_Consigne:_ Recopiez intégralement le texte sur la famille Monod, sans rien y modifier.

_Extrait source:_
● ● ● ● ●

Ambroise Monod, cadet des 3 enfants de Théodore Monod, est théologien, fondateur de la mouvance Récup’Art

« Je me sens avant tout l’héritier de la façon de voir le monde qu'avait mon père Théodore Monod; n’ayant pas les compétences pour évaluer son travail scientifique, je remarque simplement que dans la pluridisciplinarité qui le caractérise, ses pairs l’ont toujours considéré comme un spécialiste-encyclopédiste du XXe siècle qui a su réunir en sa seule personne, chose qui ne se fait plus du tout, des disciplines aussi variées que la botanique, la géologie, la zoologie, l’océanographie…"

Théodore est né dans un milieu et avec un héritage très connoté dans le protestantisme français : il est le descendant de cinq générations en ligne directe de pasteurs les plus connus du protestantisme du XIXe siècle et du XXe siècle ; son père, Wilfred Monod, a été une grande figure du protestantisme libéral après avoir inventé, d’une certaine manière, le christianisme social.

● ● ● ● ●

_Données extraites:_

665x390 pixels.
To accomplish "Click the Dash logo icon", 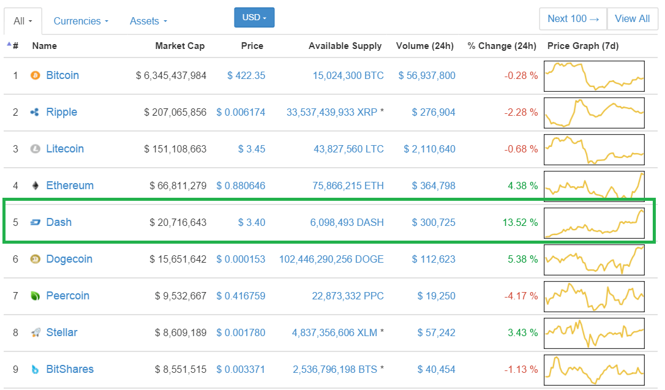I will (x=35, y=222).
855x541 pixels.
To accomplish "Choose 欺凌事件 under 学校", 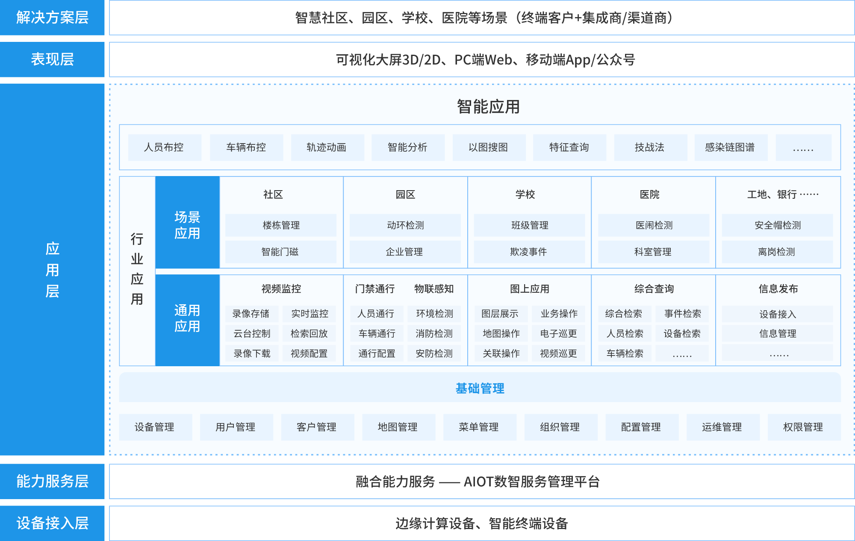I will pos(529,252).
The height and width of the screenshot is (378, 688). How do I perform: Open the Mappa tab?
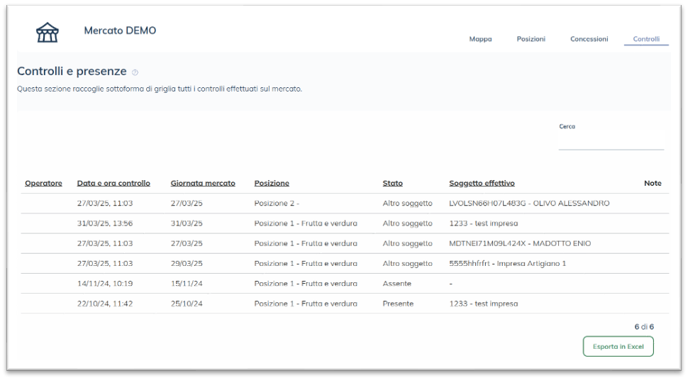click(x=480, y=39)

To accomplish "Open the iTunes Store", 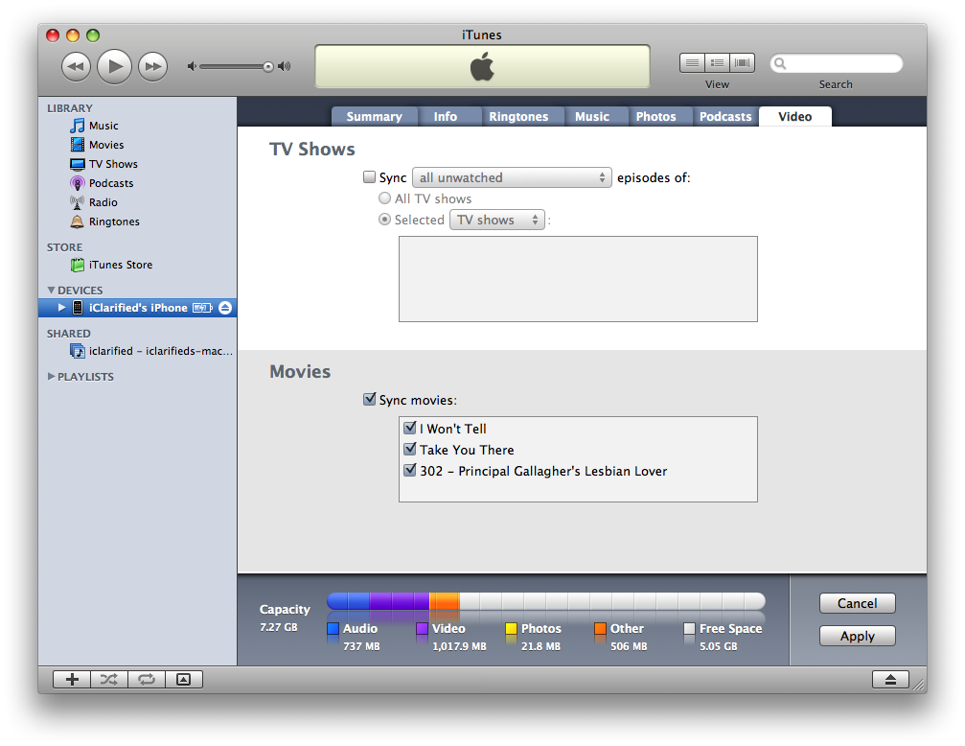I will point(120,265).
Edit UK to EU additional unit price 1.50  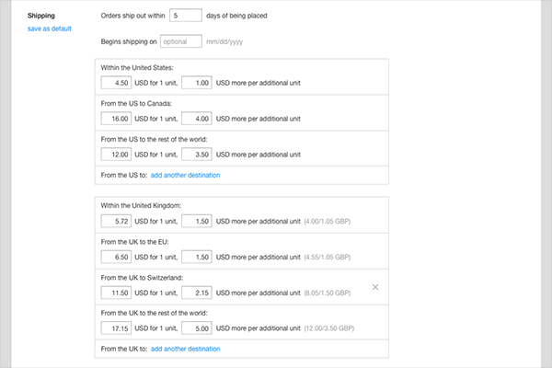click(x=197, y=257)
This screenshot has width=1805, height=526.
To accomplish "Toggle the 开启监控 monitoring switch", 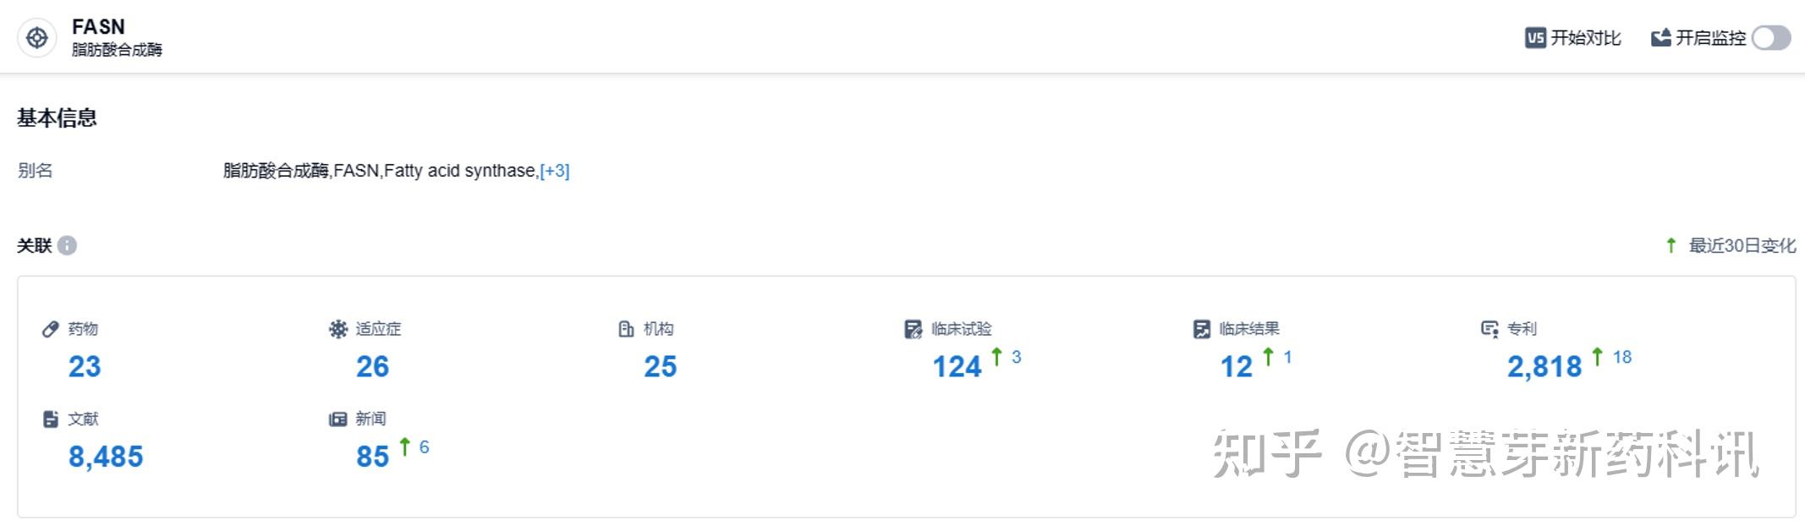I will pyautogui.click(x=1770, y=38).
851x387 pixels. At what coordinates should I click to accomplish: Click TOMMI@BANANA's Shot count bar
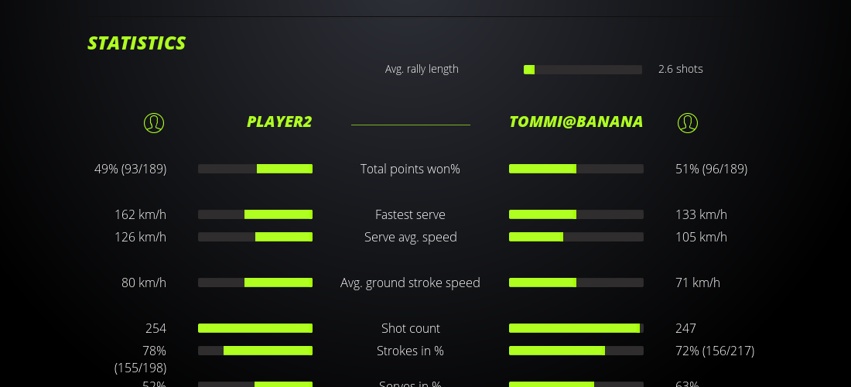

● ● ● ● ●

_Réponse attendue:_
Ambroise Monod, cadet des 3 enfants de Théodore Monod, est théologien, fondateur de la mouvance Récup’Art

« Je me sens avant tout l’héritier de la façon de voir le monde qu'avait mon père Théodore Monod; n’ayant pas les compétences pour évaluer son travail scientifique, je remarque simplement que dans la pluridisciplinarité qui le caractérise, ses pairs l’ont toujours considéré comme un spécialiste-encyclopédiste du XXe siècle qui a su réunir en sa seule personne, chose qui ne se fait plus du tout, des disciplines aussi variées que la botanique, la géologie, la zoologie, l’océanographie…"

Théodore est né dans un milieu et avec un héritage très connoté dans le protestantisme français : il est le descendant de cinq générations en ligne directe de pasteurs les plus connus du protestantisme du XIXe siècle et du XXe siècle ; son père, Wilfred Monod, a été une grande figure du protestantisme libéral après avoir inventé, d’une certaine manière, le christianisme social.